The Santander Travel Award and the Irene Marshall Award allowed me the opportunity to carry our Participatory Action Research, in Barut, Kenya to begin to understand the effects of Early and Forced Marriage on a woman’s health, education and economic empowerment.

Development affects women differently to men and changes in the global economy are having a significant impact on gender-based social development in all countries, a key trend being the increased poverty of women, which is enforced by Early and Forced Marriage (EFM) (The Commonwealth 2013). Women suffer disproportionately through the effects of EFM on their education, health and financial situation, but their poverty also manifests in unequal participation in decision-making. It is therefore vital that we use the opportunity to provide an equal voice for women in PAR and the knowledge gained to work with women, civil society and government to make social changes at a local and global level.

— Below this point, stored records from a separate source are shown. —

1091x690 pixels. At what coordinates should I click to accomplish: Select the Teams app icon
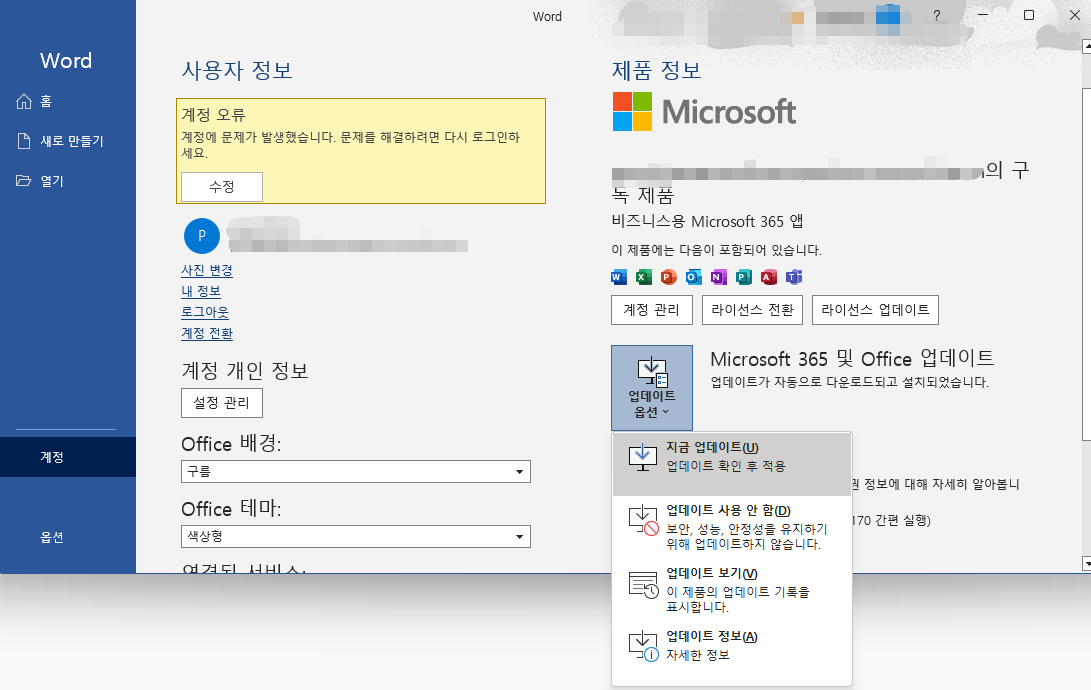tap(791, 277)
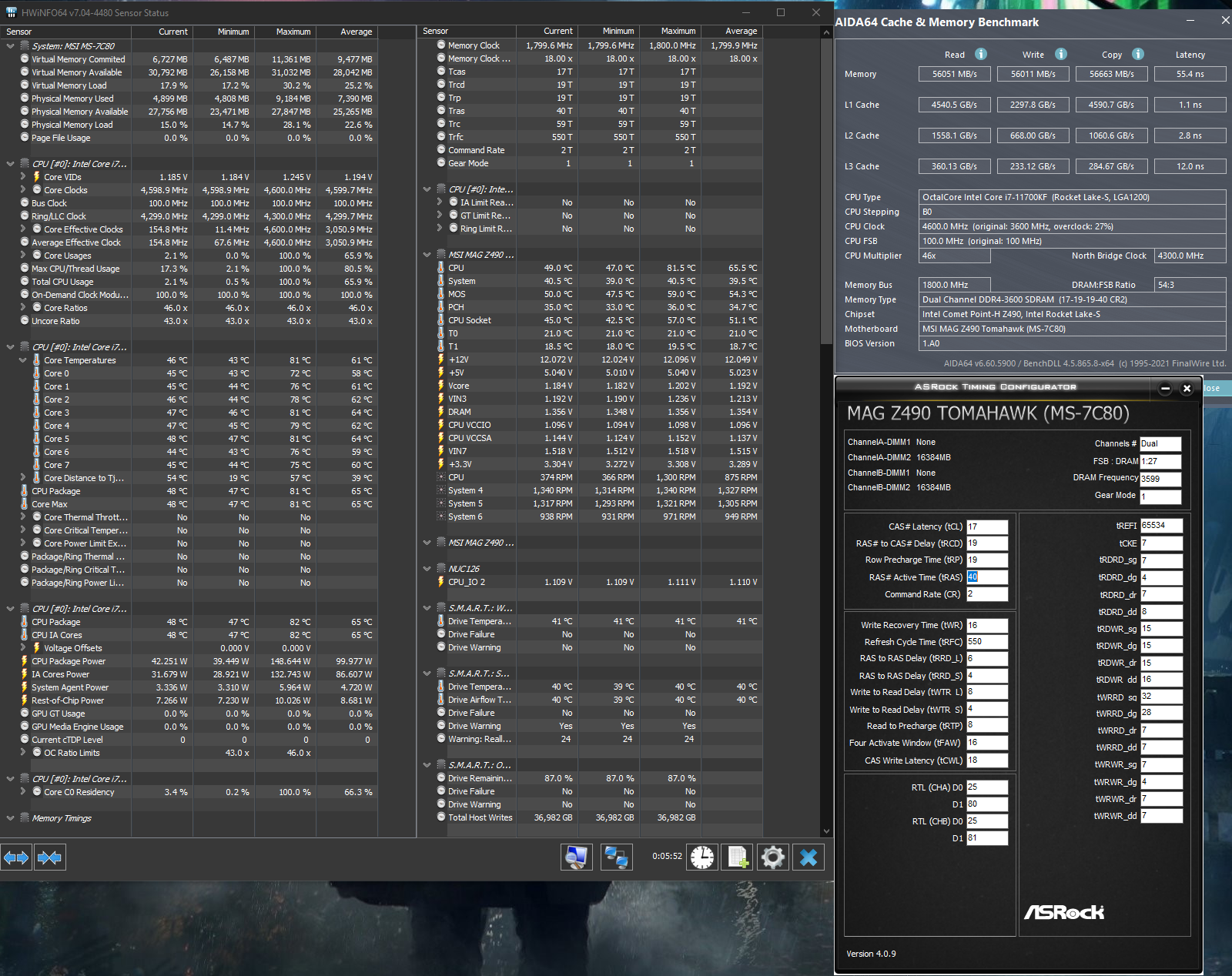Expand the Core VIDs tree row
This screenshot has height=976, width=1232.
(x=23, y=177)
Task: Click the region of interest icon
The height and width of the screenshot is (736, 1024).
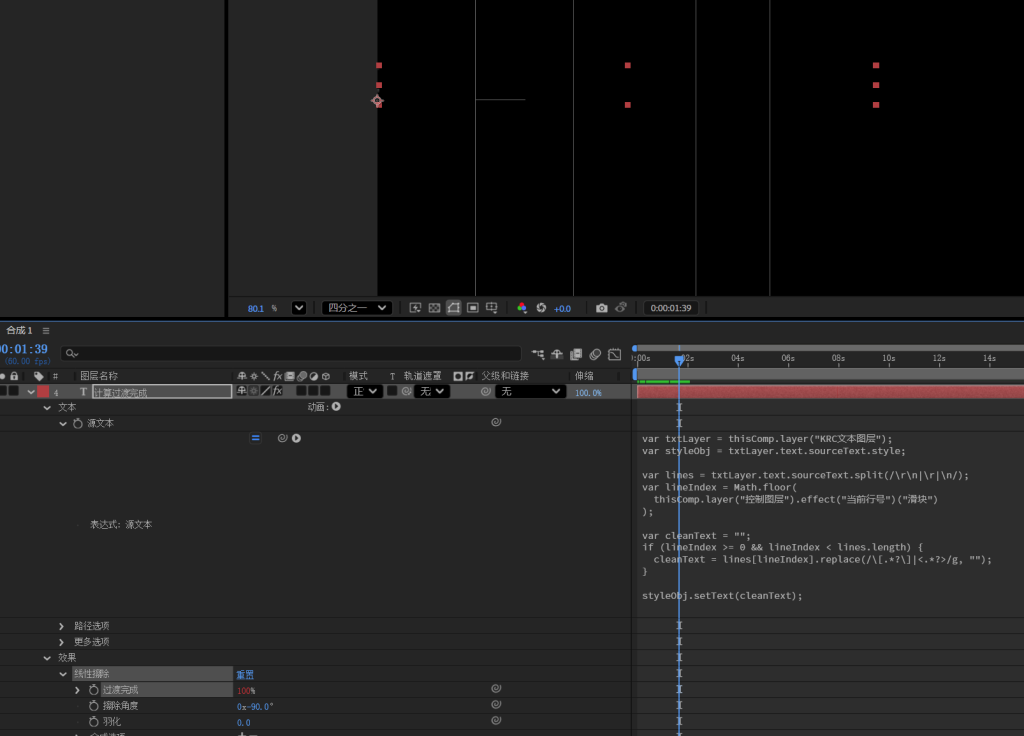Action: click(454, 308)
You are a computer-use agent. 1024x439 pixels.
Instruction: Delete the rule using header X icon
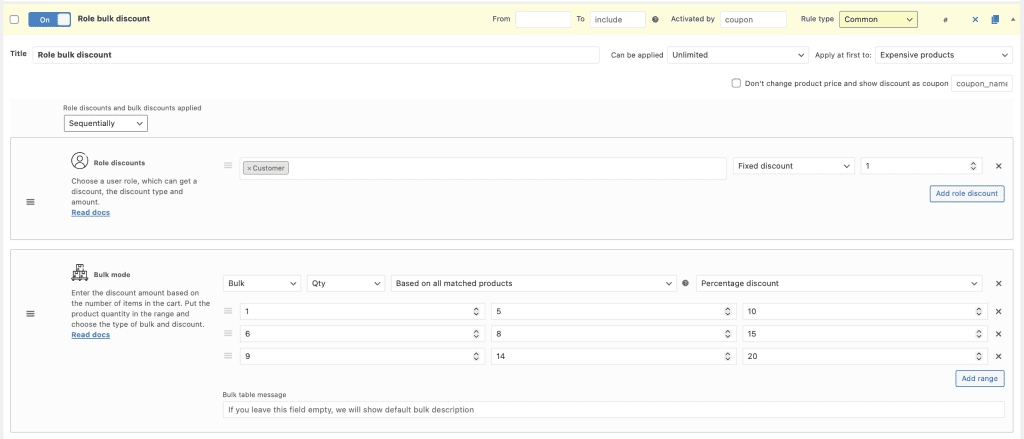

The contributing causes of early forced marriage are complex and deep rooted, varying between communities and countries (UNICEF, 2013) and so upon initial design of our research programme, I wanted to work with and to train local facilitators in PAR methods, to gain the most accurate research results possible.

Together, we initiated a research programme that would give the participants the freedom to generate the key concepts on which to base the following stages of our research, dismissing any preconceived ideas we may have had and giving the women and girls the opportunity to carry out the research as co-facilitators, alongside their peers and to develop their own understanding of the issues, whilst developing leadership (Berg Powers and Allaman, 2012).

Through the schools already established debate club the participants were given the topic of marriage, 40 girls debated for and against the notion of marriage. With the majority of girls in the group married by age 15 and although specific to the Barut area, we were able to support the common negative factors that underpin EFM, such as poverty, gender inequality, lack of education, unemployment, cultural expectations and lack of enforced child rights.

With key concepts established, the participants were broken into groups to carry out Venn diagrams, Timelines and Objective Flowers and discussion was encouraged. With feedback to the group and boarder discussion, alongside analysis of the diagrams, we were able to ascertain that the participants viewed the lack of education as the most significant cause of forced marriage, but also highlighted education as a tool for the advocacy of an end to forced marriage, thus creating a basis for our intervention programme.

Through carrying out focus groups trust was gained by the local facilitator, and women and girls opened up about the unspoken taboo of Female Genitalia Mutliation, for which there is no data (Kirstof and Wudunn, 2009). In doing so, they raised the health implications associated with forced marriage, which not only highlighted this as a development issue that needed to be addressed, but initiated our quantitative data in partnership with local health centres.

With trust gained, the women and girls began to discuss the sensitive role of parents, siblings and men in their decisions. With significant influence stemming from family members, the women encouraged our engagement of these community members in our research. We achieved this through separate focus groups and began to understand the underlying pressures on women. With this, came the basis of a community wide human rights educational programme, championed by key male and elder members of our focus groups that spoke out for the rights of women and girls in light of education and employment.

As a result of our PAR we were able to increase empowerment and gender equality through the research process, which was identified through comparative spider web diagrams before and after the programme and to design an intervention programme for Raise Her Voice, our gender equality initiative. The aim is for this programme to be expanded to all 7 districts in the Barut area, and to achieve the same snowball effect as the Tostan movement in West Africa.

It is said that when the history of African Development is written, a turning point will be the empowerment of women. Empowerment is contagious and is achieved person by person, and spread village to village ( Kirstof and Wudunn, 2009), Participatory Action Research presents a tool to do so.